O MPE foi alertado acerca dos fatos e acionou a Polícia Federal (PF), que escoltou os exemplares de revista até a distribuidora em Palmas. A PRE considera que a atuação da PM no episódio “afigura-se aparentemente ilegal. A Editora Abril não era ré nem foi citada na Ação de Investigação Judicial Eleitoral, na qual foi deferida liminar impondo censura” a 84 veículos de comunicação, não sendo afetada pela liminar do corregedor.

A portaria também considera que “o chefe maior da corporação militar é o governador e candidato à reeleição Carlos Henrique Amorim, principal interessado na não circulação do periódico que traz reportagem sobre desvios de verbas e fraudes em licitações, tendo o governador como um dos beneficiários do esquema.”

Compra

Também aponta informações de que, após a regular distribuição da revista, pessoas não identificadas compareceram às bancas de revistas e jornais em Palmas e compraram os exemplares de Veja , “provavelmente com o fim de impedir que a população tivesse acesso ao seu conteúdo.”
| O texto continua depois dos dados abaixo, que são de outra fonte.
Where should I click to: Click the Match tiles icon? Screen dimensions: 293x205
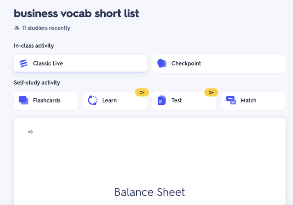[231, 100]
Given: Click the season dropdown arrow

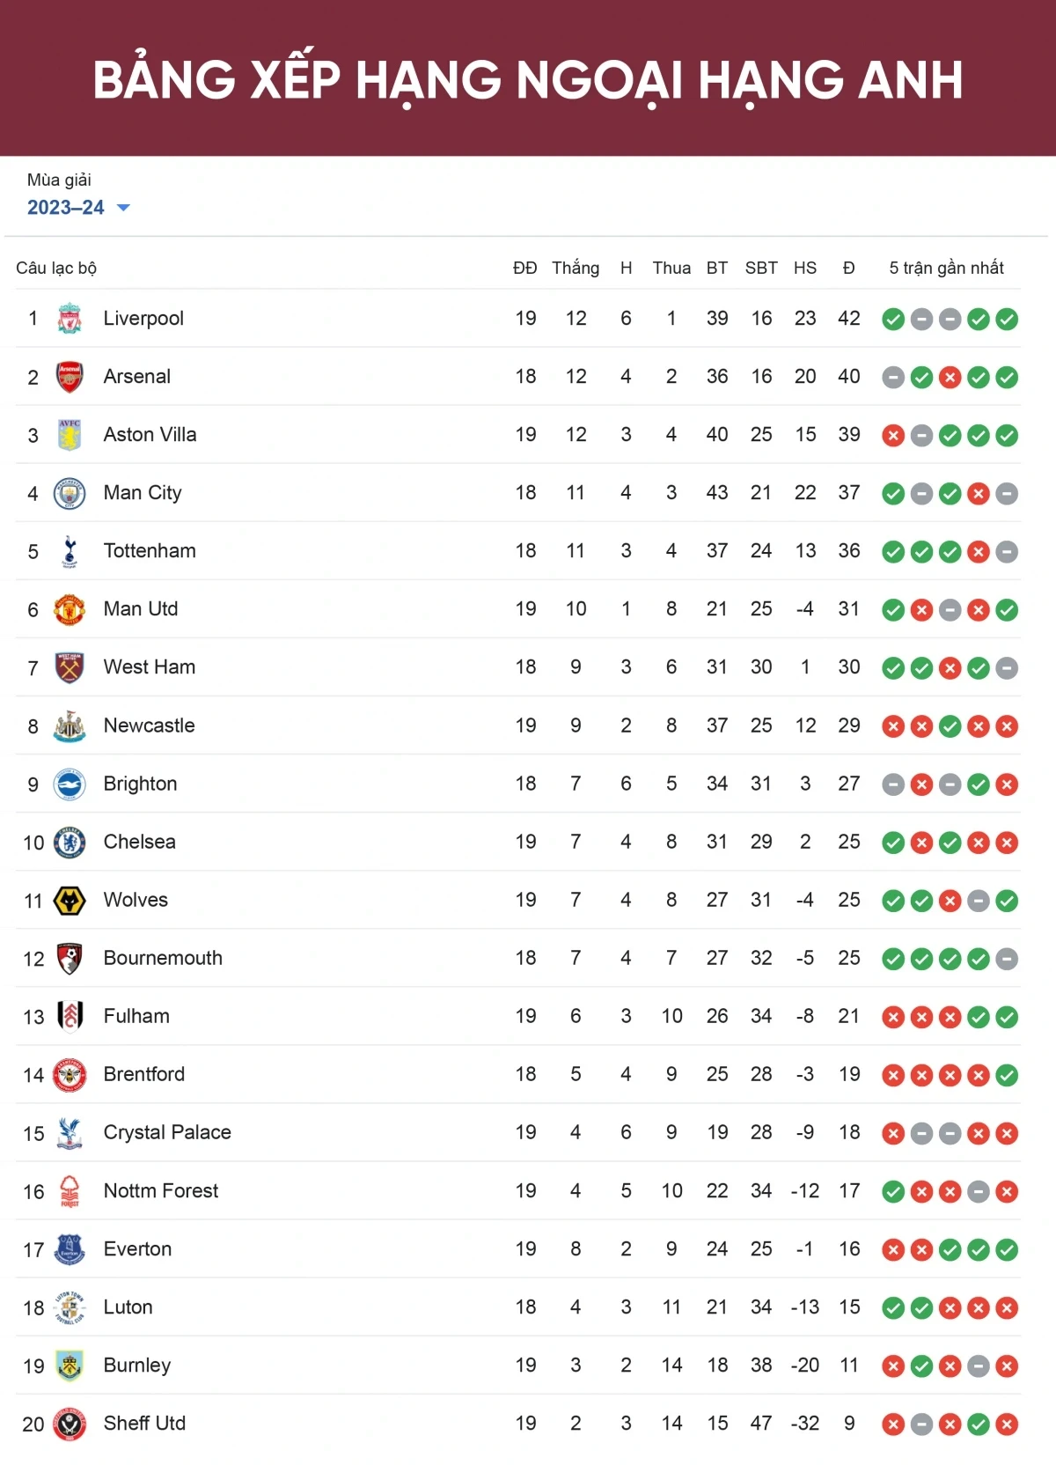Looking at the screenshot, I should click(123, 208).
Entre as providências iniciais determinadas pela Procuradoria Eleitoral consta ofício encaminhado ao comandante-geral da Polícia Militar do Estado para que informe os motivos pelos quais um pelotão da PM estava de prontidão na estrada que leva ao aeroporto de Palmas na madrugada do dia 26 de setembro.

Foi encaminhado também ofício ao presidente do TRE-TO solicitando informação sobre a eventual expedição de mandado judicial determinando que a PM apreendesse exemplares da Veja . Será apurado ainda – acrescenta a PRE – junto às principais bancas de revistas de Palmas informações sobre a compra em massa da edição da Veja desta semana.